WHAT IS BEING ASKED
In the records below, take the line containing "Screen dimensions: 1120x608" and every line following it, and write them out exactly.

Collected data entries
____

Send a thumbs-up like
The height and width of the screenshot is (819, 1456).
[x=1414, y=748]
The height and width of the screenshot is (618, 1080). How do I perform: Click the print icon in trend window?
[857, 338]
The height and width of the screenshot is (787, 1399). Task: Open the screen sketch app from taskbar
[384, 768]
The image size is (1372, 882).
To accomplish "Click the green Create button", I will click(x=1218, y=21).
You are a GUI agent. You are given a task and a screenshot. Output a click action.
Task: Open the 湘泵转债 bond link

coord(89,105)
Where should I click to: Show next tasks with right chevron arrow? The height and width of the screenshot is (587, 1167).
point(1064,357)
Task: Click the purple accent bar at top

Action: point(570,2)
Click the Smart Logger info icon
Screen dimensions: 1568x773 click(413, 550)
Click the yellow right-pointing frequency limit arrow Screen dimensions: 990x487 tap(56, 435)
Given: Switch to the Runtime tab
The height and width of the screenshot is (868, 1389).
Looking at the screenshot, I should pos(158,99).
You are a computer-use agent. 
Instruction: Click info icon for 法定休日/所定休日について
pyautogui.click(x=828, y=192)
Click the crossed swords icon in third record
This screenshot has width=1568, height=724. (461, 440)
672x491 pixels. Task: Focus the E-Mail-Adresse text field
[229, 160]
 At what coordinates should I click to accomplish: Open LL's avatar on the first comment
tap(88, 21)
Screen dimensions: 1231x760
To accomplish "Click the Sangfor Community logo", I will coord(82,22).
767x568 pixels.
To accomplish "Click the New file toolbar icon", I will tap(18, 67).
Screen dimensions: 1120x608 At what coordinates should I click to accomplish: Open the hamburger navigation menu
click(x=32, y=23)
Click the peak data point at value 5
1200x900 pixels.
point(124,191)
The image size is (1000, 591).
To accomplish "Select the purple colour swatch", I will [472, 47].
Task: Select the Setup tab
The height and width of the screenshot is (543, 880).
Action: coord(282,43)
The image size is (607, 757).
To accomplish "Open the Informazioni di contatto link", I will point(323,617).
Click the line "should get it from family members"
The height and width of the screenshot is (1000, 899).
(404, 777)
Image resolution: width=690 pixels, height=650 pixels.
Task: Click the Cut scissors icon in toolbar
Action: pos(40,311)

____

TASK SOLUTION
Screen dimensions: 1120x608 At what coordinates should I click to accomplish: Open the hamburger navigation menu
click(x=32, y=23)
Click the peak data point at value 5
1200x900 pixels.
point(124,191)
The image size is (1000, 591).
To accomplish "Select the purple colour swatch", I will [472, 47].
Task: Select the Setup tab
The height and width of the screenshot is (543, 880).
Action: coord(282,43)
The image size is (607, 757).
To accomplish "Open the Informazioni di contatto link", I will point(323,617).
Click the line "should get it from family members"
The height and width of the screenshot is (1000, 899).
(404, 777)
Image resolution: width=690 pixels, height=650 pixels.
Task: Click the Cut scissors icon in toolbar
Action: pos(40,311)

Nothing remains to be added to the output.